ProbabilisticNuSVC

ProbabilisticNuSVC

A model type for constructing a probabilistic ν-support vector classifier, based on LIBSVM.jl, and implementing the MLJ model interface.

From MLJ, the type can be imported using

ProbabilisticNuSVC = @load ProbabilisticNuSVC pkg=LIBSVM

Do model = ProbabilisticNuSVC() to construct an instance with default hyper-parameters. Provide keyword arguments to override hyper-parameter defaults, as in ProbabilisticNuSVC(kernel=...).
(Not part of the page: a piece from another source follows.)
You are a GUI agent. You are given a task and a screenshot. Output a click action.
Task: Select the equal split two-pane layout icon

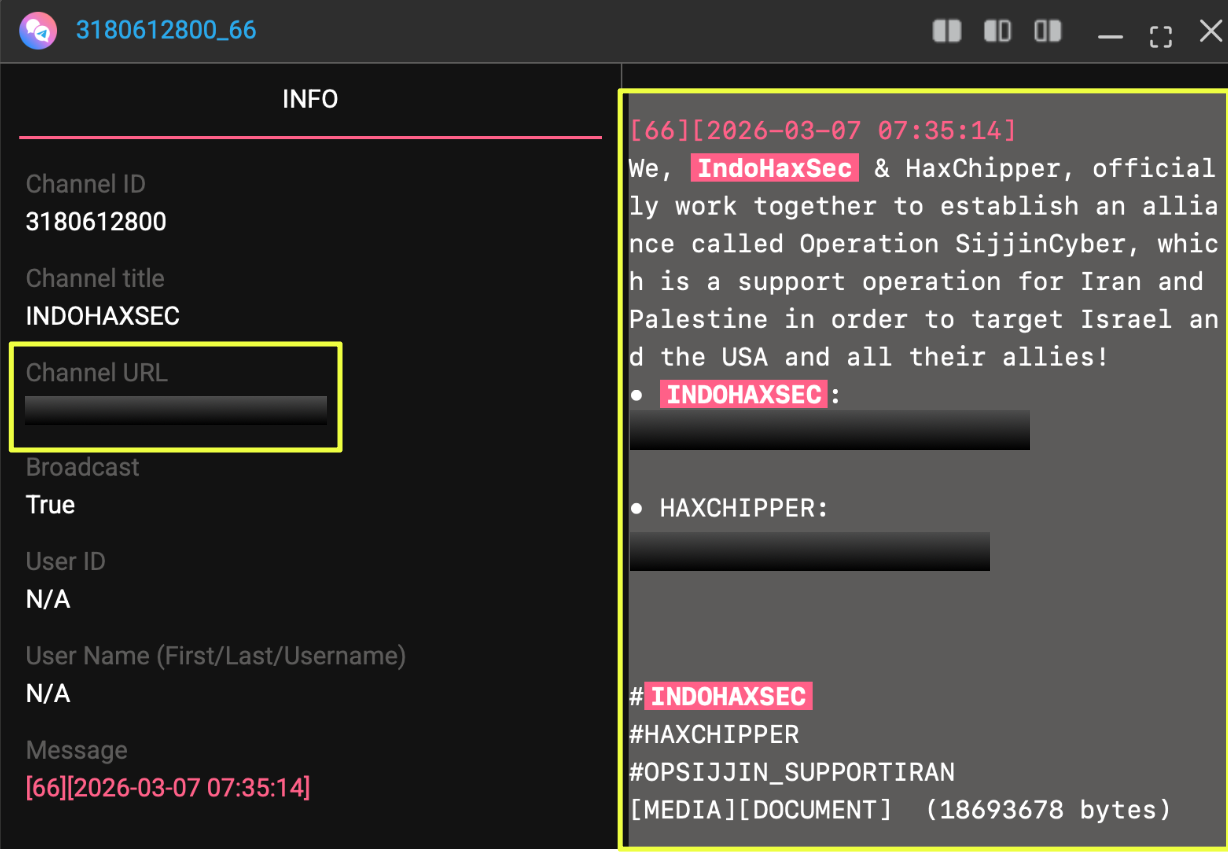[946, 32]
This model is identical to NuSVC with the exception that it predicts probabilities, instead of actual class labels. Probabilities are computed using Platt scaling, which will add to total computation time.
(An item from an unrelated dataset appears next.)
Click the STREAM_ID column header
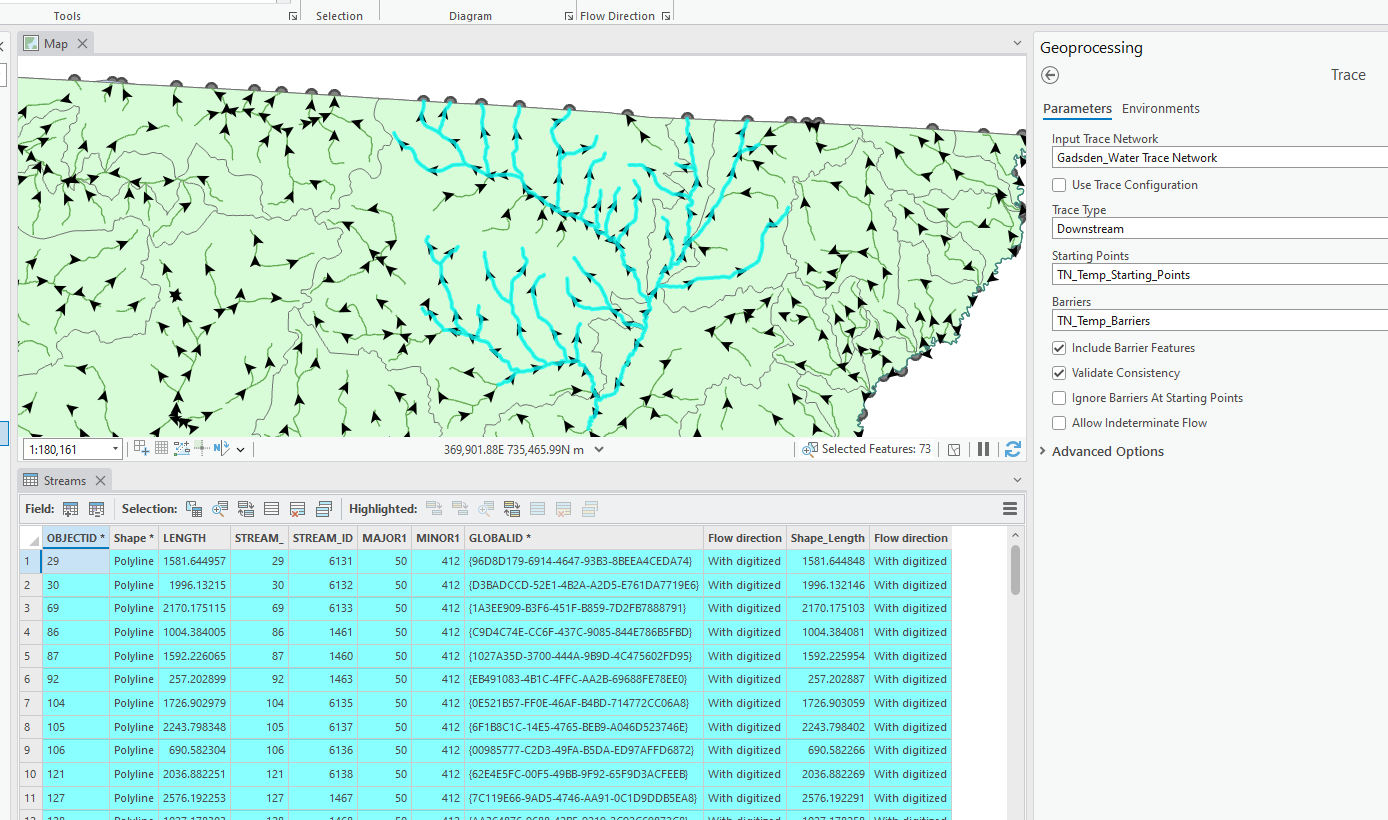The height and width of the screenshot is (820, 1388). [322, 538]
Reference for algorithm and core C-library: C.-C. Chang and C.-J. Lin (2011): "LIBSVM: a library for support vector machines." ACM Transactions on Intelligent Systems and Technology, 2(3):27:1–27:27. Updated at https://www.csie.ntu.edu.tw/~cjlin/papers/libsvm.pdf.

Platt, John (1999): "Probabilistic Outputs for Support Vector Machines and Comparisons to Regularized Likelihood Methods."

Training data

In MLJ or MLJBase, bind an instance model to data with:

mach = machine(model, X, y)

where

  • X: any table of input features (eg, a DataFrame) whose columns each have Continuous element scitype; check column scitypes with schema(X)
  • y: is the target, which can be any AbstractVector whose element scitype is <:OrderedFactor or <:Multiclass; check the scitype with scitype(y)
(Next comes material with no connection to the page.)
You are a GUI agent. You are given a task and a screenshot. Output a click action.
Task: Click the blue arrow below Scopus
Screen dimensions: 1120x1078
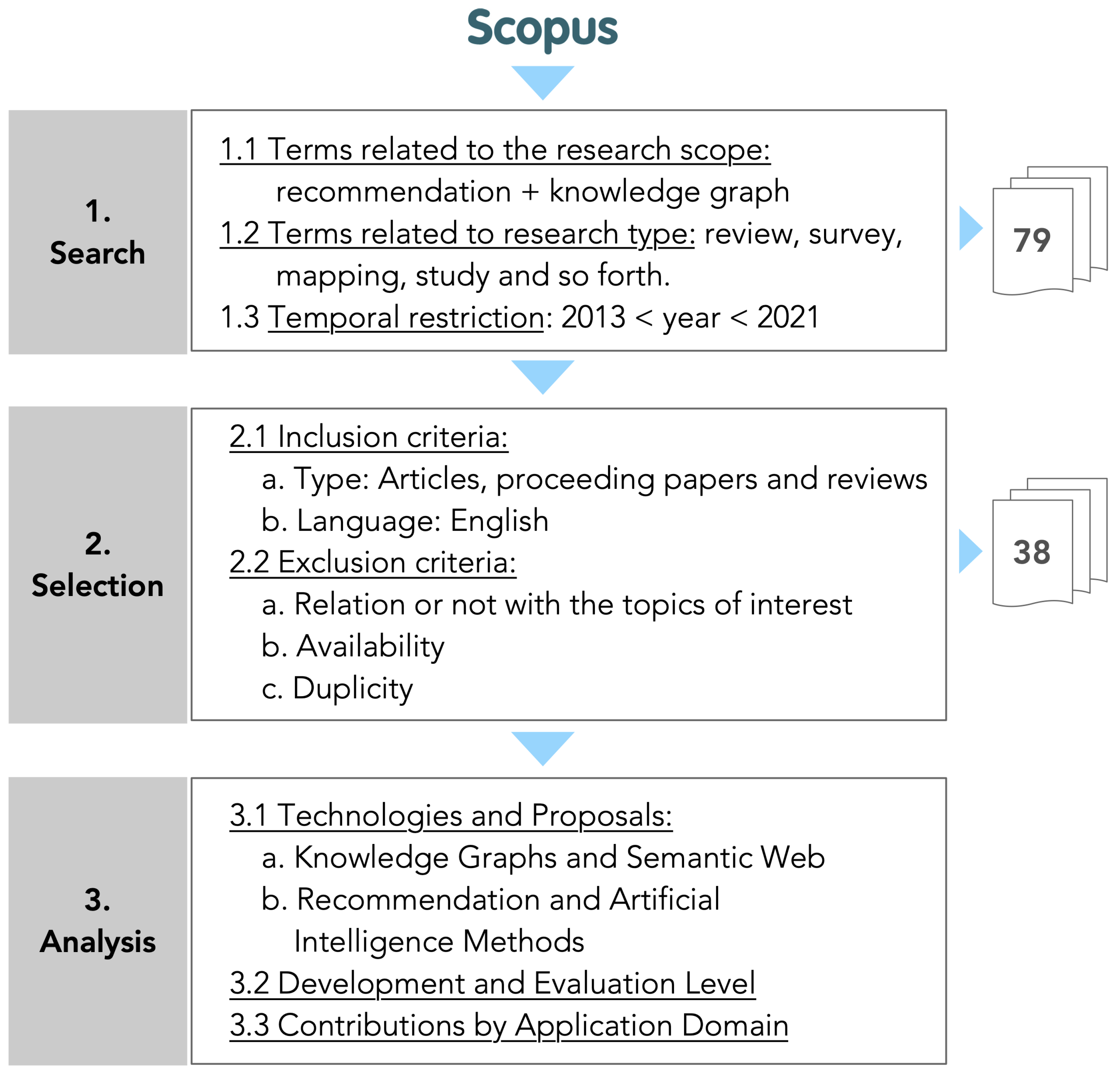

Train the machine using fit!(mach, rows=...).

Hyper-parameters

  • kernel=LIBSVM.Kernel.RadialBasis: either an object that can be called, as in kernel(x1, x2), or one of the built-in kernels from the LIBSVM.jl package listed below. Here x1 and x2 are vectors whose lengths match the number of columns of the training data X (see "Examples" below).

    • LIBSVM.Kernel.Linear: (x1, x2) -> x1'*x2
    • LIBSVM.Kernel.Polynomial: (x1, x2) -> gamma*x1'*x2 + coef0)^degree
    • LIBSVM.Kernel.RadialBasis: (x1, x2) -> (exp(-gamma*norm(x1 - x2)^2))
    • LIBSVM.Kernel.Sigmoid: (x1, x2) - > tanh(gamma*x1'*x2 + coef0)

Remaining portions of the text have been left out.